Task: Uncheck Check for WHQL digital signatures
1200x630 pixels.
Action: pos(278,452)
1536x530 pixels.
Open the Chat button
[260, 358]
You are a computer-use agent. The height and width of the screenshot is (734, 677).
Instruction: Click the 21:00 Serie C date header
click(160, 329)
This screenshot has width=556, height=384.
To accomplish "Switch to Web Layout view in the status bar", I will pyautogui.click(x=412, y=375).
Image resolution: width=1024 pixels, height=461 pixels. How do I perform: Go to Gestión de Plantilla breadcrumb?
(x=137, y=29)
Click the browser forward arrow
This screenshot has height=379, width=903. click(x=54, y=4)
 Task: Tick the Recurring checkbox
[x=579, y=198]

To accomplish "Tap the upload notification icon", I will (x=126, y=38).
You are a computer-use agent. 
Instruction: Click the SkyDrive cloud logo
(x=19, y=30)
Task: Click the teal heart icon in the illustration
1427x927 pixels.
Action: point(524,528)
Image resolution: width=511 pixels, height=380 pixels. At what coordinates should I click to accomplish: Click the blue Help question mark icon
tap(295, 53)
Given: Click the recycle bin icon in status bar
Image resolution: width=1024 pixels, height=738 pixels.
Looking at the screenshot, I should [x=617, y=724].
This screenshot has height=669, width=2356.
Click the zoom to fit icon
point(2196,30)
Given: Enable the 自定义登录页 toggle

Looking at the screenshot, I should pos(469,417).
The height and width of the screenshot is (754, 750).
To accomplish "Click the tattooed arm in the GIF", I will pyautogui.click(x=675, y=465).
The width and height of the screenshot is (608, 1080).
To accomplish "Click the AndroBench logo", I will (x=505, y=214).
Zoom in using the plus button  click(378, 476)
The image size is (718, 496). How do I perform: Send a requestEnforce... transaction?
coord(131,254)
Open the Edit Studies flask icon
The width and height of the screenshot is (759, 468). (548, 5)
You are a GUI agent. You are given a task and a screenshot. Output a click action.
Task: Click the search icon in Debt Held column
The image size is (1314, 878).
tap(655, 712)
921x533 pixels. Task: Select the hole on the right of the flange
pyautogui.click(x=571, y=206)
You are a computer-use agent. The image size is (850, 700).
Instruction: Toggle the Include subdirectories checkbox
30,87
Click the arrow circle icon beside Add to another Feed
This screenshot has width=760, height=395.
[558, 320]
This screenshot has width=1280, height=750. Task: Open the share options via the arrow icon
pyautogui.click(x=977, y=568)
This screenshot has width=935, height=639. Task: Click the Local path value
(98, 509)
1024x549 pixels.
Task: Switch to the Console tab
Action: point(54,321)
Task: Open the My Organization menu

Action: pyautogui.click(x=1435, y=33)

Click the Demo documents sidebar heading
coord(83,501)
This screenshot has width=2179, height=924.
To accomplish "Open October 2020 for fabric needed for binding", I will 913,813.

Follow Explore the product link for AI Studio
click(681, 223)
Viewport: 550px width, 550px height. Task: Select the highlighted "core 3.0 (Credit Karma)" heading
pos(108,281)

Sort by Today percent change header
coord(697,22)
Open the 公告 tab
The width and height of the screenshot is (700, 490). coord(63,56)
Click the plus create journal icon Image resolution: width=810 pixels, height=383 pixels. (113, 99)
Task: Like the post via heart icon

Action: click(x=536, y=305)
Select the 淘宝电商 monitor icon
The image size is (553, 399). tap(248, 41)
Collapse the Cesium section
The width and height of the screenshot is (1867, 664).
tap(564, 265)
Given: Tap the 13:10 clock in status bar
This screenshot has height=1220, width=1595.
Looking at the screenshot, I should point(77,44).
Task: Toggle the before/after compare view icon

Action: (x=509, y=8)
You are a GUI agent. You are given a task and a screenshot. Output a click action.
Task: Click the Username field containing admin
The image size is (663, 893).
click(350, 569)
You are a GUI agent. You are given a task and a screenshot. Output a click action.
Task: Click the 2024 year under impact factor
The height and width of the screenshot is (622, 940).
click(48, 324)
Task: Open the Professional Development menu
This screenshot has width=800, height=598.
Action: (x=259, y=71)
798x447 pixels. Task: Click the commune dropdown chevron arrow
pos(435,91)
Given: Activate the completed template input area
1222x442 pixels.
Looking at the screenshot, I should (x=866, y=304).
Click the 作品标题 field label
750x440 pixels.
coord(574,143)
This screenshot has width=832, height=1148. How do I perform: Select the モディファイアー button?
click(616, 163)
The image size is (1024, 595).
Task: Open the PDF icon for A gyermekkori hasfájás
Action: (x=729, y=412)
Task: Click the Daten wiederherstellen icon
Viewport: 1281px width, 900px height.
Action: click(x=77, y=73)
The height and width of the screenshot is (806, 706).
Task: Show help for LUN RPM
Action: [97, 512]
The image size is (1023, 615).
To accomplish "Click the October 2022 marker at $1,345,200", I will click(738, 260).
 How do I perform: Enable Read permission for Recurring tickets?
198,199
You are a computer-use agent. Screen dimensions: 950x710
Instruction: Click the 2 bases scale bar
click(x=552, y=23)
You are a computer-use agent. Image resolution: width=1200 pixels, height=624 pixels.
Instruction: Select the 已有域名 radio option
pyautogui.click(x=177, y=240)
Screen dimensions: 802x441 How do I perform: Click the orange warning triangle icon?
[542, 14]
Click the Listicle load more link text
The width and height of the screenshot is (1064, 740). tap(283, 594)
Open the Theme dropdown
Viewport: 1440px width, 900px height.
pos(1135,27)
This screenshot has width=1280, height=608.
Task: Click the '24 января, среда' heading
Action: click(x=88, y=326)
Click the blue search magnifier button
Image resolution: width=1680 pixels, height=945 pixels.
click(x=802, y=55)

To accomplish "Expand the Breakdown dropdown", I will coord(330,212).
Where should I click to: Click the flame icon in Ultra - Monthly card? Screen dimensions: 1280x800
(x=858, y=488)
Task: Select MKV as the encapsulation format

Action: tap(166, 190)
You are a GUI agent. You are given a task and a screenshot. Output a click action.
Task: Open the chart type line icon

▶ [What the exercise asks]:
Your reply should consist of a single number, the count of lines in the records above that contain the string "October".

▶ [The answer]:
2